|
If you're reading this, chances are you've seen our robot visiting
your site while looking through your server logs. When we crawl to
populate our index, we advertise the "User-agent" string "NutchOrg".
If you see the agent "Nutch" or "NutchCVS", that's probably a
developer testing a new version of our robot, or someone running their
own instance.
We are open-source developers, trying to build something useful for
the world to use. It comes naturally to us to want to be good
netizens. If you notice our bot misbehaving, please drop us a line at
agent@nutch.org and we will investigate the
problem.
Our bot does retrieve and parse robots.txt files, and it looks for
robots META tags in HTML. These are the standard mechanisms for
webmasters to tell web robots which portions of a site a robot is
welcome to access.
We're an open source project, so please
understand that a misbehaving bot appearing with our Agent string may
not have been run by us. Our code is out there for anyone to tinker
with.

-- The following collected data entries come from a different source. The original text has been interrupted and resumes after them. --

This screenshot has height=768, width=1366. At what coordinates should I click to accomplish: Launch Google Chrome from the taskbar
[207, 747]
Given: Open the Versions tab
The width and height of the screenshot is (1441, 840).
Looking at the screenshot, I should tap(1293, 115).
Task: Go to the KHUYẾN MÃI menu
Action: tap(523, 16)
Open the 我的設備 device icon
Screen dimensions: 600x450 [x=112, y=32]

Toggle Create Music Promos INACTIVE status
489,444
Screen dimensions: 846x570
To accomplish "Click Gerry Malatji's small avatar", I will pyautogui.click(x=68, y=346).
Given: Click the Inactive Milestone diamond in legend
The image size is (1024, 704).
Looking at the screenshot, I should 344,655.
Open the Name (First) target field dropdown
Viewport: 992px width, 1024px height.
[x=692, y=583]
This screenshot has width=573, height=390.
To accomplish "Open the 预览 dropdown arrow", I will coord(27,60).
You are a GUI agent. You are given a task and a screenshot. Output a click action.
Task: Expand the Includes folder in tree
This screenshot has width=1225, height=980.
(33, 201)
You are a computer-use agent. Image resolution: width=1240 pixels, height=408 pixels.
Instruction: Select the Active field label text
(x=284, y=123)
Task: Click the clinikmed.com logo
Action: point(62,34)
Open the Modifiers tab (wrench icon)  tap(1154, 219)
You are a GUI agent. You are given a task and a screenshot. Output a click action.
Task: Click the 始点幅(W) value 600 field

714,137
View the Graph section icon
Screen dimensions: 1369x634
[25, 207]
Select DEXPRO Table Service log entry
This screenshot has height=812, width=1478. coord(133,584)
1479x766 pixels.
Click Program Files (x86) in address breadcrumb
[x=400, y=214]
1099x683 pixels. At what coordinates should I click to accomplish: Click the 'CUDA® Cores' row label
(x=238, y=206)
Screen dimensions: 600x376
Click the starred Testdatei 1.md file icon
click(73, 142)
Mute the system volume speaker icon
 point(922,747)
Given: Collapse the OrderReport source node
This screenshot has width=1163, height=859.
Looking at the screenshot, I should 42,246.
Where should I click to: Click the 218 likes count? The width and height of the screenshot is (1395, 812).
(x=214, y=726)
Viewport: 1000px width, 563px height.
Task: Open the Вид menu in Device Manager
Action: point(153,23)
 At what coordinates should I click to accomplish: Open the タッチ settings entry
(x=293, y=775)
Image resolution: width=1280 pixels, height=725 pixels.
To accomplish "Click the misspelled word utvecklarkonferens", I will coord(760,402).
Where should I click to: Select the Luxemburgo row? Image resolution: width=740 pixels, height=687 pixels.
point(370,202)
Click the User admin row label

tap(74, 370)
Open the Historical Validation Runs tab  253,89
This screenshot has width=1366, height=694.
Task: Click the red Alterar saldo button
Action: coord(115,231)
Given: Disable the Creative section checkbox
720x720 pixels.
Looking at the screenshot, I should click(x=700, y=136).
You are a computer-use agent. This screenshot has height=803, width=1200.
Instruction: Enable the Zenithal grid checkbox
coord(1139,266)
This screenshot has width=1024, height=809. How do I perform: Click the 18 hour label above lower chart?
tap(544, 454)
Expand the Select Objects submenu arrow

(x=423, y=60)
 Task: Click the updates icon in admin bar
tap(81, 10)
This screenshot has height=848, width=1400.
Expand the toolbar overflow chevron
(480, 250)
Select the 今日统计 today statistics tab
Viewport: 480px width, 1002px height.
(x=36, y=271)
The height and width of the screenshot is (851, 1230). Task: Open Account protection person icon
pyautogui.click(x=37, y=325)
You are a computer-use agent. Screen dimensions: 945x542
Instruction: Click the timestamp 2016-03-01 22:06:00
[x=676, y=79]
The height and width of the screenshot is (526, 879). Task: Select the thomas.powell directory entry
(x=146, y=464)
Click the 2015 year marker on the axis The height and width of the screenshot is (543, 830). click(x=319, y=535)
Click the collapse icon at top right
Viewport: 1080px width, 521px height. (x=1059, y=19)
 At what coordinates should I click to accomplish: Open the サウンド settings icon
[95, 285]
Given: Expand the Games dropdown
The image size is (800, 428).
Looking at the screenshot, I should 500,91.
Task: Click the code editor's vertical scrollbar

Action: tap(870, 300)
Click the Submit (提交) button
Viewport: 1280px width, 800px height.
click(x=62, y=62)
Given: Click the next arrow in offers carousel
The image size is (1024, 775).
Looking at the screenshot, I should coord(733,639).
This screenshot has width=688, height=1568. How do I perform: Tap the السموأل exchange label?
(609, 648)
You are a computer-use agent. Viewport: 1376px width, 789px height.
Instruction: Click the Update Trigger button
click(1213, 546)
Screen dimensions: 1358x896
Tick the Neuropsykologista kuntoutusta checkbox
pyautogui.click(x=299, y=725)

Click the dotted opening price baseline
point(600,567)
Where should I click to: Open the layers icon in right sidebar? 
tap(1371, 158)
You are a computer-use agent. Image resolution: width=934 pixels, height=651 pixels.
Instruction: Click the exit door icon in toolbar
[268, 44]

However, whether or not we ran the bot, we'd appreciate hearing
about any bad behavior- please let us know about it! If possible,
please include the name of the domain and some representative log
entries. We can be reached at
agent@nutch.org
Our bot follows the robots.txt exclusion standard, which is
described at
http://www.robotstxt.org/wc/exclusion.html#robotstxt. Depending on
the configuration, our robot may obey different rules. To make it
simple to send our bot away, we'll always obey rules for "Nutch".
Here are the different cases.
- When we're running to populate our index, we'll advertise the
agent "NutchOrg", and obey rules for "NutchOrg" if they exist, or
"Nutch", or "*".
- When anyone is running an unmodified CVS version of our bot
(including when we're running our bot to test it) it will advertise
"NutchCVS", and obey rules for "NutchCVS" if they exist, or "Nutch",
or "*".
- Release versions of our bot will advertise "Nutch", and obey
rules for "Nutch" or "*".
To ban all bots from your site, place the following in your
robots.txt file:
User-agent: * Disallow: /
To ban Nutch bots from your site unless they're building the
Nutch.Org demo index, place the following in your robots.txt file:
User-agent: Nutch Disallow: /
User-agent: NutchOrg Disallow:
To ban all Nutch bots from your site:
User-agent: Nutch Disallow: /
If you do not have permission to edit the
/robots.txt file on your server, you can still tell robots not to
index your pages or follow your links. The standard mechanism for
this is the robots META tag, as described at
http://www.robotstxt.org/wc/meta-user.html.
To tell Nutch, and other robots, not to index your page or follow
your links, insert this META tag into the HEAD section of your HTML
document:
<meta name="robots" content="noindex,nofollow">
Of course, you can control the "index" and "follow" directives
independantly. The keywords "all" or "none" are also allowed,
meaning "index,follow" or "noindex,nofollow", respectively. Some
examples are:
<meta name="robots" content="all"> <meta
name="robots" content="index,follow"> <meta name="robots"
content="index,nofollow"> <meta name="robots"
content="noindex,follow"> <meta name="robots"
content="none">
If there are no robots META tags, or if an action is not
specifically prohibited (ie. neither "nofollow" or "none" appears),
Nutch will assume it is allowed to index or follow links.
|
|
|
| |
|